Последующие пары прошли так же увлекательно (то есть, напряженно), как и первая, с тем исключением, что ведущие их преподы еще не успели на меня взъесться. Стас, похоже, накануне сильно бухнулся головой об острый угол — другого объяснения тому, почему он вдруг решил скрасить мое одиночество, я не находила.
Ну да бог с ним. Не в моем положении крутить носом и отказываться от моральной поддержки, пусть даже такой сомнительной. На последней паре, когда я уже грезила дорогой домой, стало еще веселее. Мне написал Верстовский.

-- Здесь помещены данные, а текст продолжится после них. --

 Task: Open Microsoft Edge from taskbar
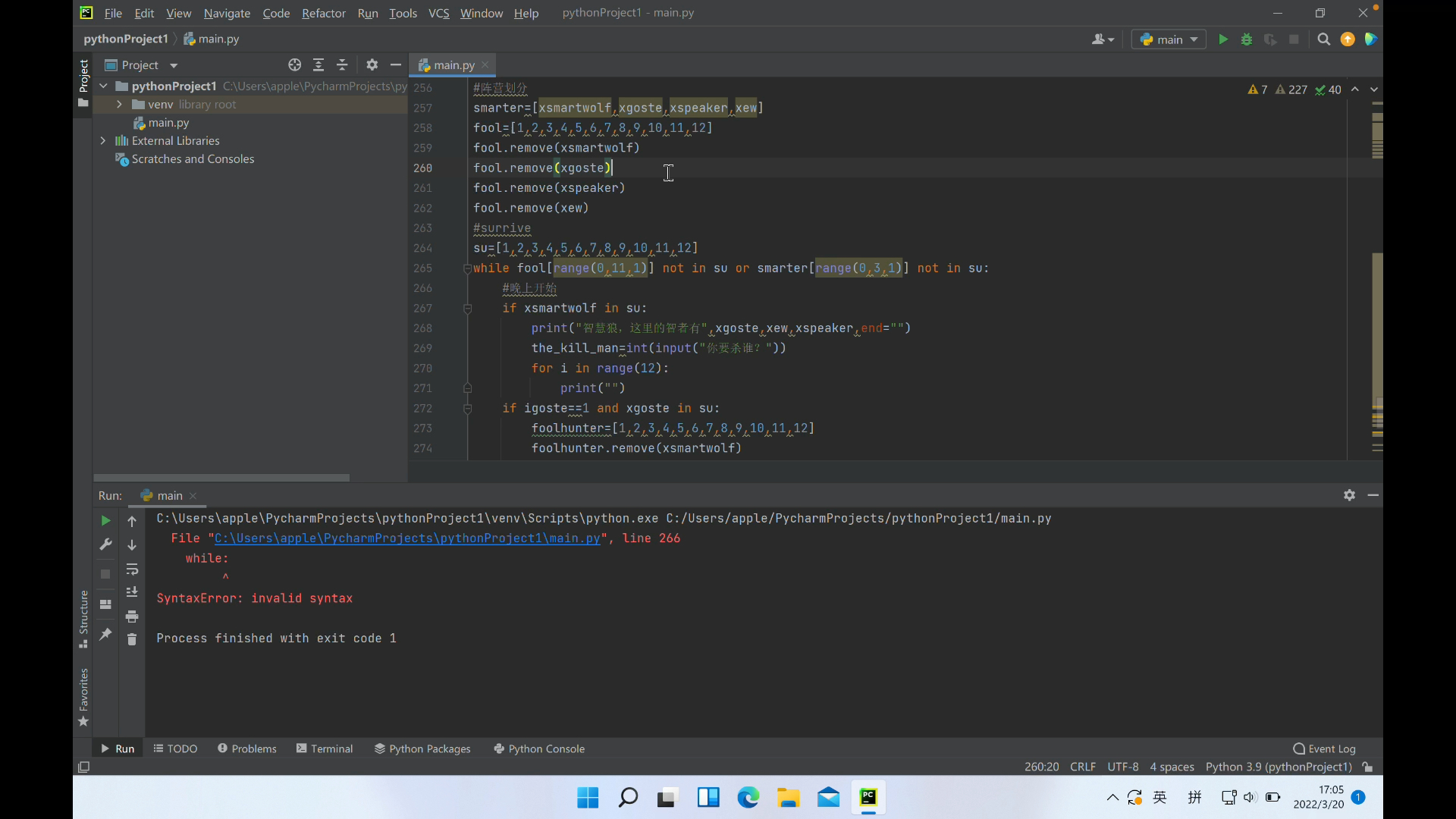(748, 797)
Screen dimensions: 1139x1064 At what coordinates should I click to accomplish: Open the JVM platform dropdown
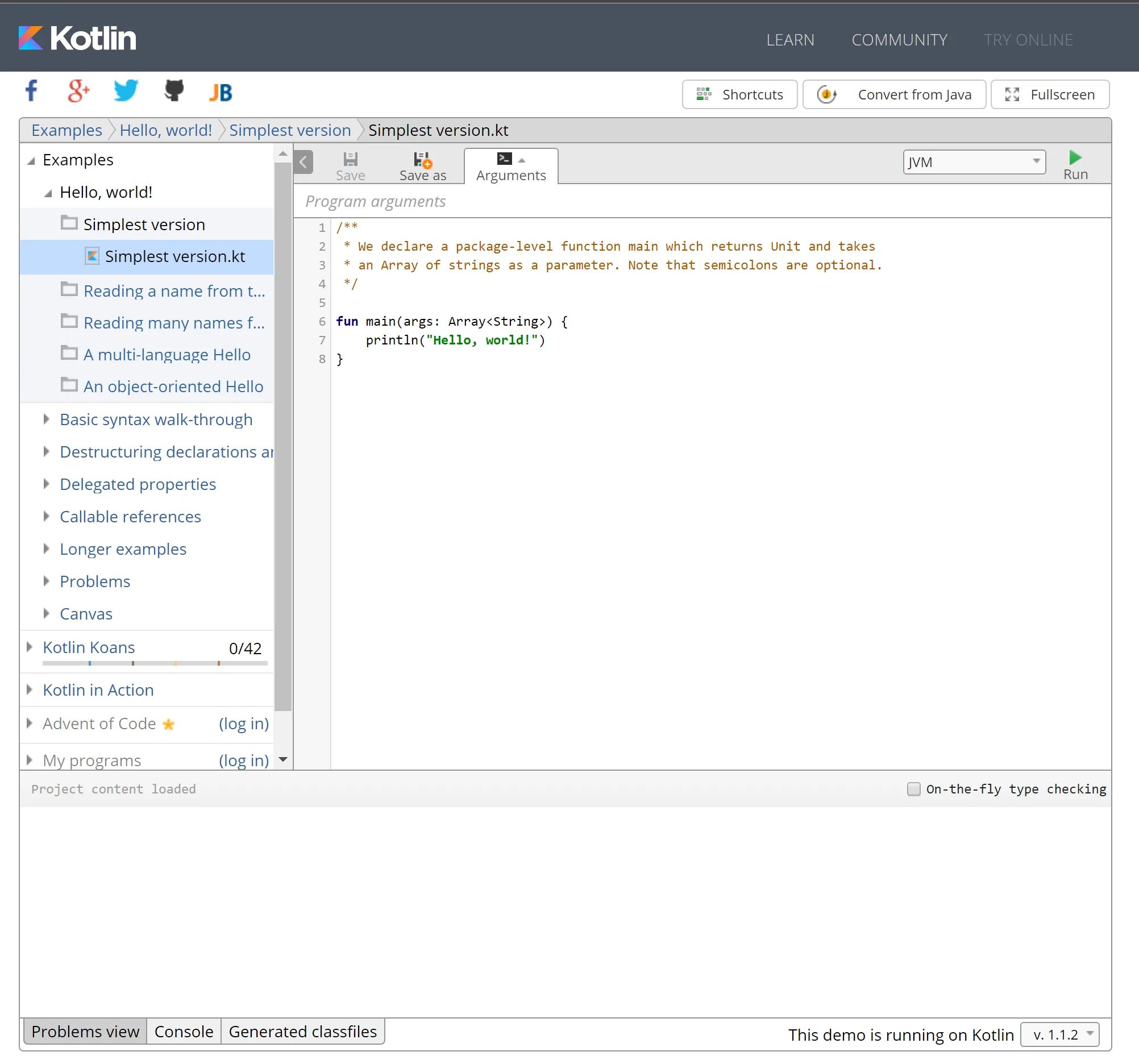pos(974,162)
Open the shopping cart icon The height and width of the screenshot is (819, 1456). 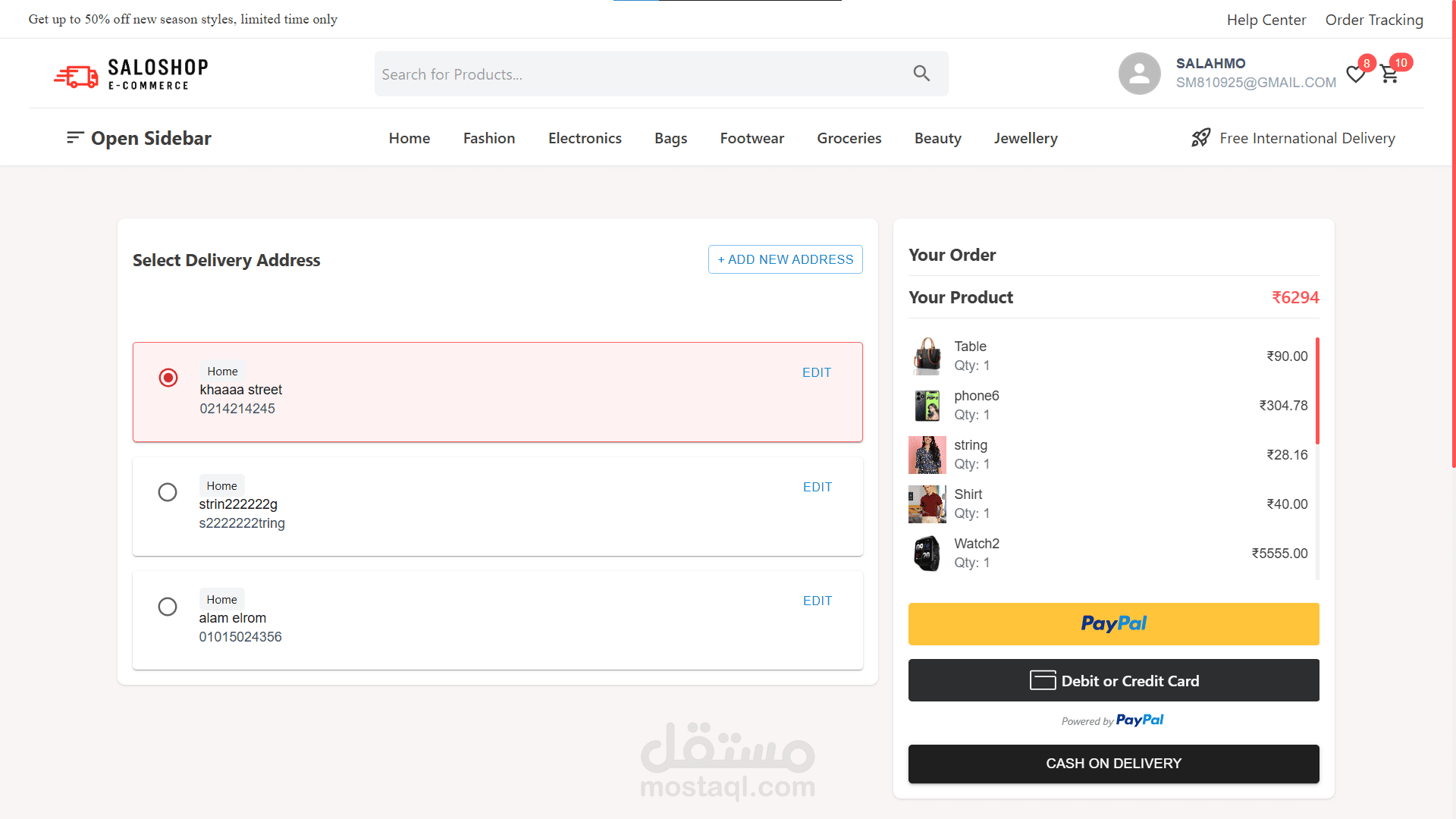[x=1389, y=74]
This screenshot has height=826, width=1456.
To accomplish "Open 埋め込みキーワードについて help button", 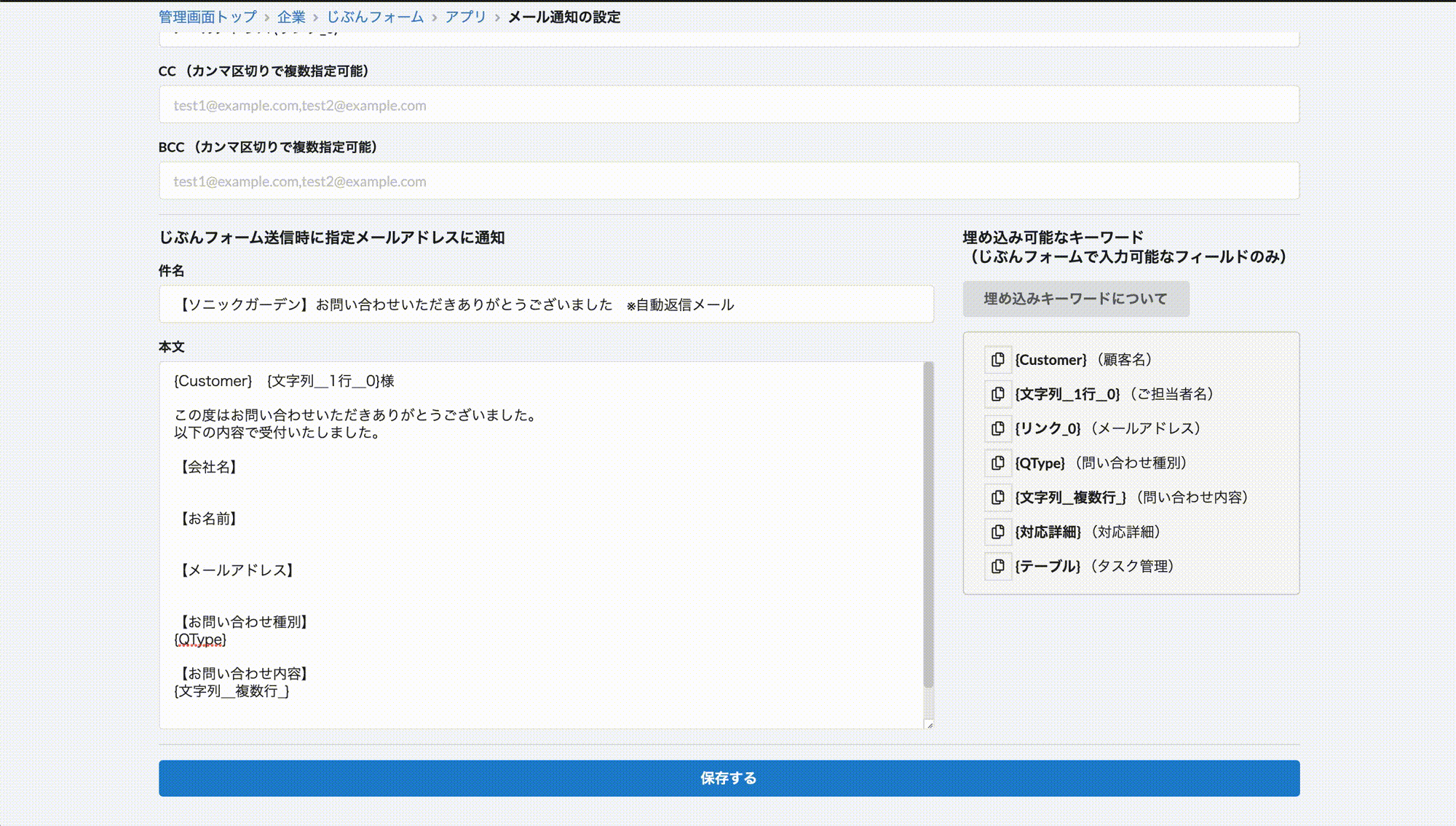I will [1075, 299].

«Что это?!» - без приветствия спросил он. К сообщению прилагалось фото злосчастной записки, пребывающей в еще худшем состоянии, чем тогда, когда я ее видела в последний раз. Видимо, занятая Аделаида только сейчас добралась до декана с поклепом. А перед этим пускала над листком слезы, рвала его на мелкие кусочки и снова склеивала их друг с другом.
«Переработанный деревополотничий материал», - ответила я, надеясь, что он уловит мой горький сарказм.
«Ты ведь через двадцать минут освободишься? Сможешь подойти ко мне после пары?».
«Слушаю и повинуюсь».
«Я серьезно. Это не повод для шуток».
И я — серьезно. Если он хочет увидеть меня, то не в моем праве отказывать ему после того, как сама так отчаянно жаждала его внимания.
Но хотела ли я общества декана именно сейчас?.. Могла ли рассказать о всем том ужасе, что пришлось мне пережить, и не растерять остатки самоконтроля? Сомневаюсь. Того и гляди, взбешусь и отчебучу какое-нибудь очередное сумасбродство, за которые и полюбилась моему не сумасбродному ухажеру. Например, наору на него и обвиню в том, что он-таки добился своего и превратил мою жизнь в кошмар.